Work instructions: Two lines in the listing below mark the span: one contains "Our store (61, 2338)" and one contains "[This review was helpful, no". Reproduce both of them and everything between, exactly.

Extracted material:
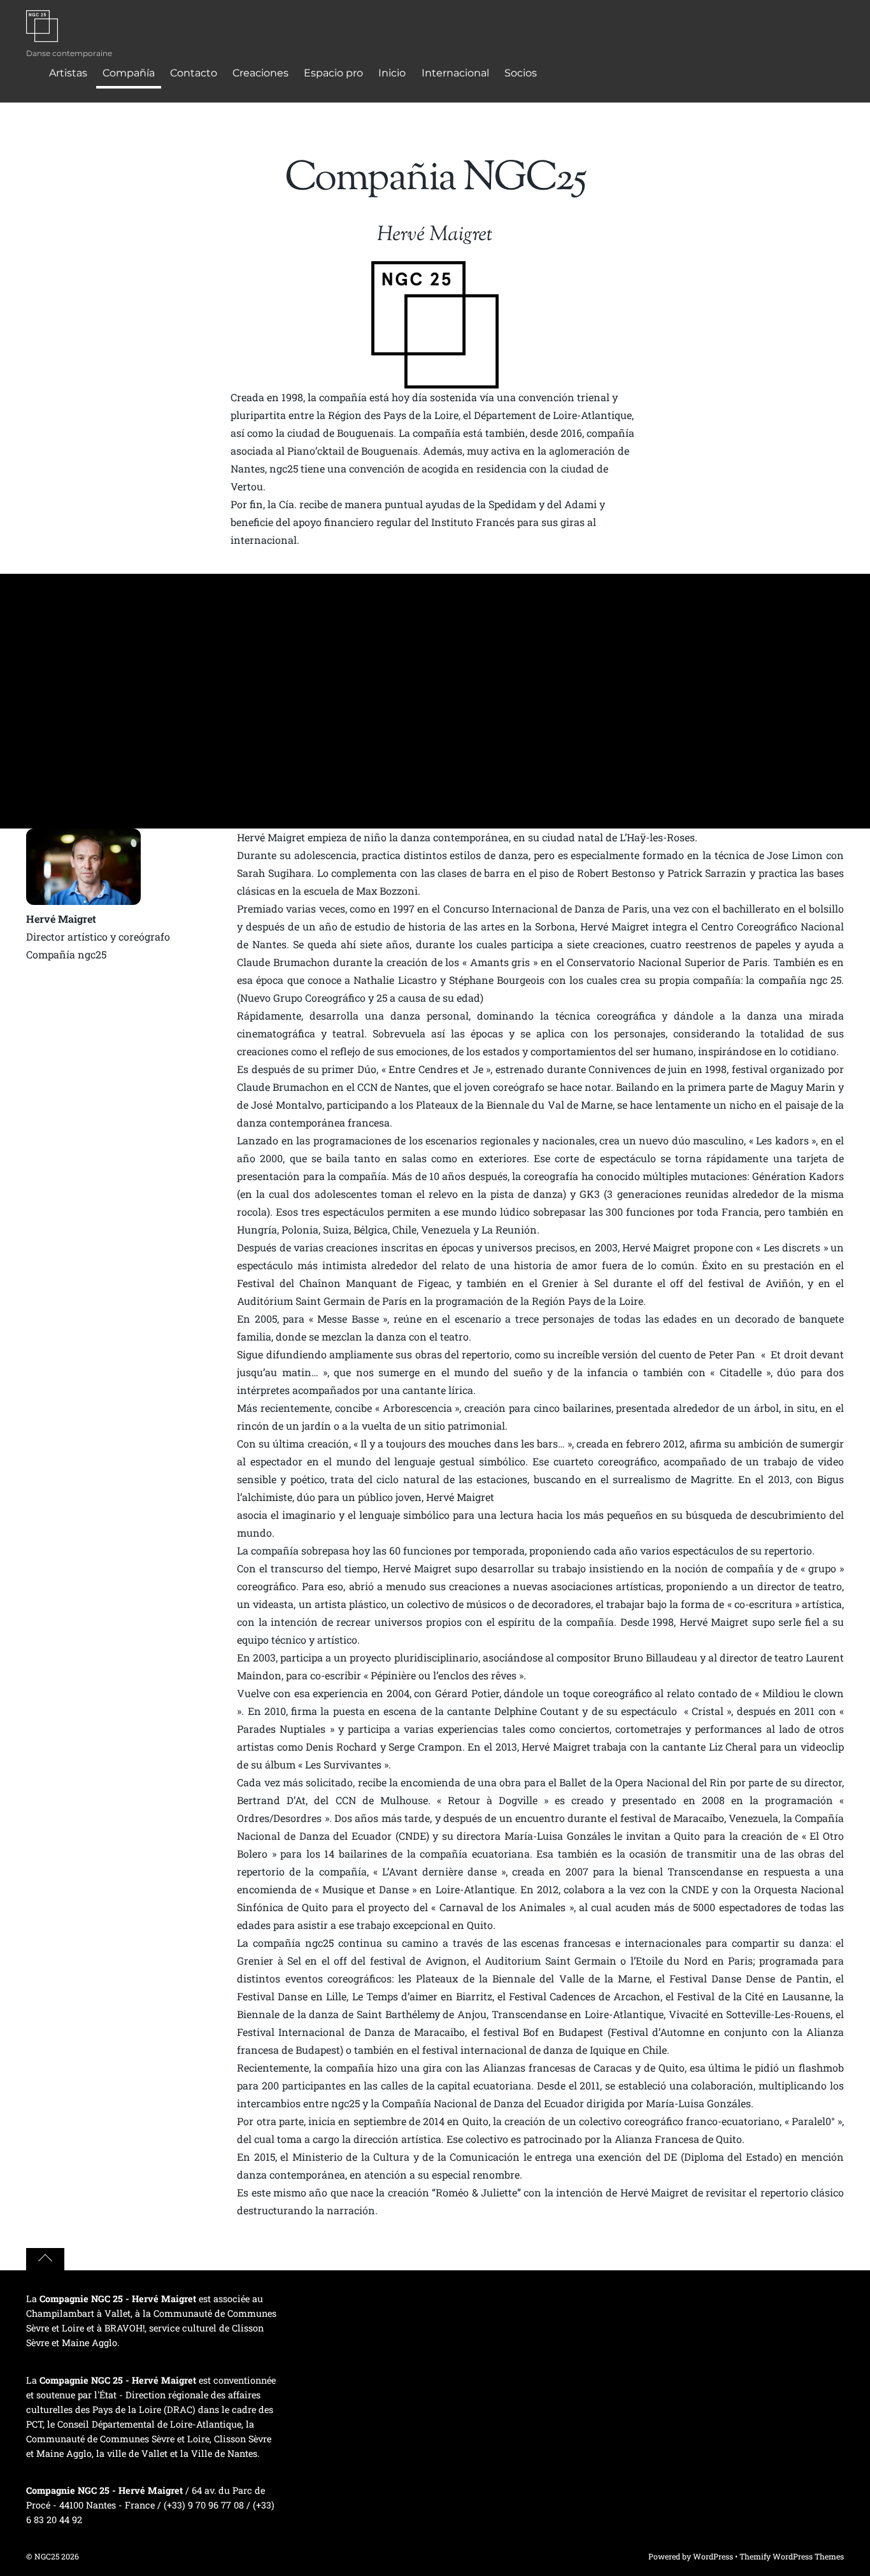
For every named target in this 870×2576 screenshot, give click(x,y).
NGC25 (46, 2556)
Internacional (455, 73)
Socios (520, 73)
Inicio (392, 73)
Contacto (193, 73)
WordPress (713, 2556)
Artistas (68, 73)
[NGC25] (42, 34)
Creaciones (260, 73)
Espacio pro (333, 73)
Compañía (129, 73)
* * *
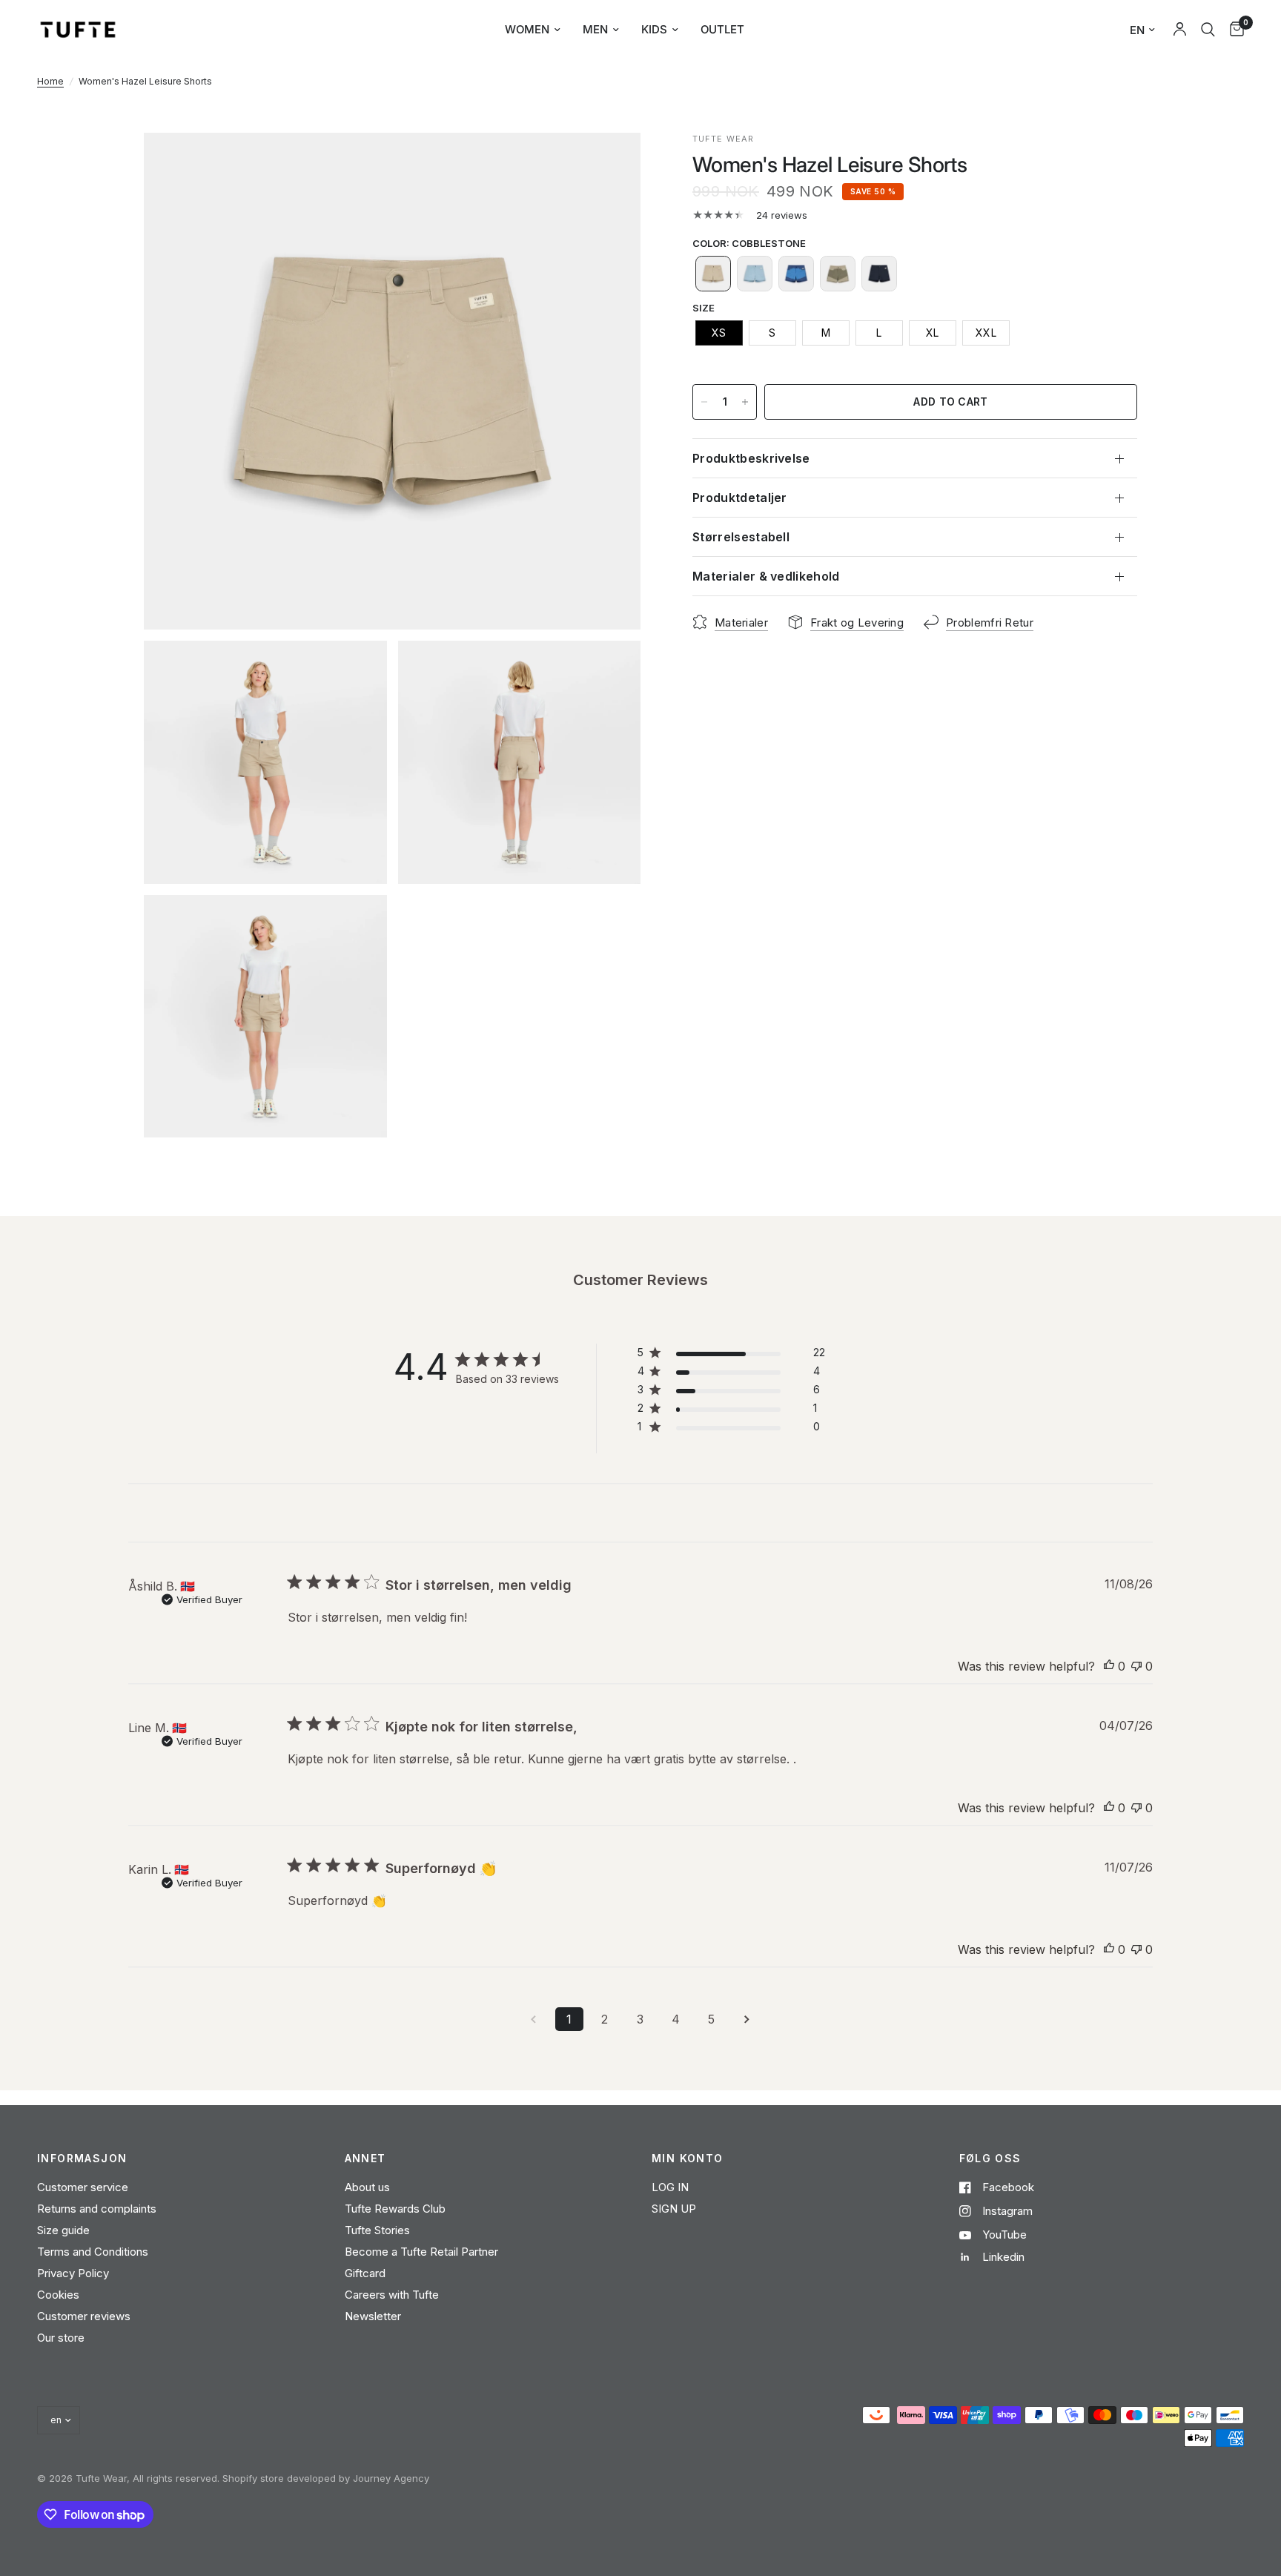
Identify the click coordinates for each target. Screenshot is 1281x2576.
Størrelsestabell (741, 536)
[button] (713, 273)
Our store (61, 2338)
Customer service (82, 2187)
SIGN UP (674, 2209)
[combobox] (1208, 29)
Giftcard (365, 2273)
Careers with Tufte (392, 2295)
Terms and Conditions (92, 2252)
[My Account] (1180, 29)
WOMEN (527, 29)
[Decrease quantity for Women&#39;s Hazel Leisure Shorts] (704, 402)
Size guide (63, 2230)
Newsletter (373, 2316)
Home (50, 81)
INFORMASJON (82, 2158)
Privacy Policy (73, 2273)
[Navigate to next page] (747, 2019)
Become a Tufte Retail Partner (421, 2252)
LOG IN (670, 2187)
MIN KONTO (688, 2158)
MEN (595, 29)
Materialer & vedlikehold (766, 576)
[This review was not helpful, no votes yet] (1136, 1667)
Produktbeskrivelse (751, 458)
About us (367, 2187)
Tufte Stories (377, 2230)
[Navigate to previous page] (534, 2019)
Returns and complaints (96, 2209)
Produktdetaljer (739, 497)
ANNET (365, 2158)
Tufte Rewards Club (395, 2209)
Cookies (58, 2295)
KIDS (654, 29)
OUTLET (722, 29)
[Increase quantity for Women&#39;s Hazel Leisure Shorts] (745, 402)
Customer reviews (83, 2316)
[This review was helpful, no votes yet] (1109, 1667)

Response:
Our store (61, 2338)
Customer service (82, 2187)
SIGN UP (674, 2209)
[combobox] (1208, 29)
Giftcard (365, 2273)
Careers with Tufte (392, 2295)
Terms and Conditions (92, 2252)
[My Account] (1180, 29)
WOMEN (527, 29)
[Decrease quantity for Women&#39;s Hazel Leisure Shorts] (704, 402)
Size guide (63, 2230)
Newsletter (373, 2316)
Home (50, 81)
INFORMASJON (82, 2158)
Privacy Policy (73, 2273)
[Navigate to next page] (747, 2019)
Become a Tufte Retail Partner (421, 2252)
LOG IN (670, 2187)
MIN KONTO (688, 2158)
MEN (595, 29)
Materialer & vedlikehold (766, 576)
[This review was not helpful, no votes yet] (1136, 1667)
Produktbeskrivelse (751, 458)
About us (367, 2187)
Tufte Stories (377, 2230)
[Navigate to previous page] (534, 2019)
Returns and complaints (96, 2209)
Produktdetaljer (739, 497)
ANNET (365, 2158)
Tufte Rewards Club (395, 2209)
Cookies (58, 2295)
KIDS (654, 29)
OUTLET (722, 29)
[Increase quantity for Women&#39;s Hazel Leisure Shorts] (745, 402)
Customer reviews (83, 2316)
[This review was helpful, no votes yet] (1109, 1667)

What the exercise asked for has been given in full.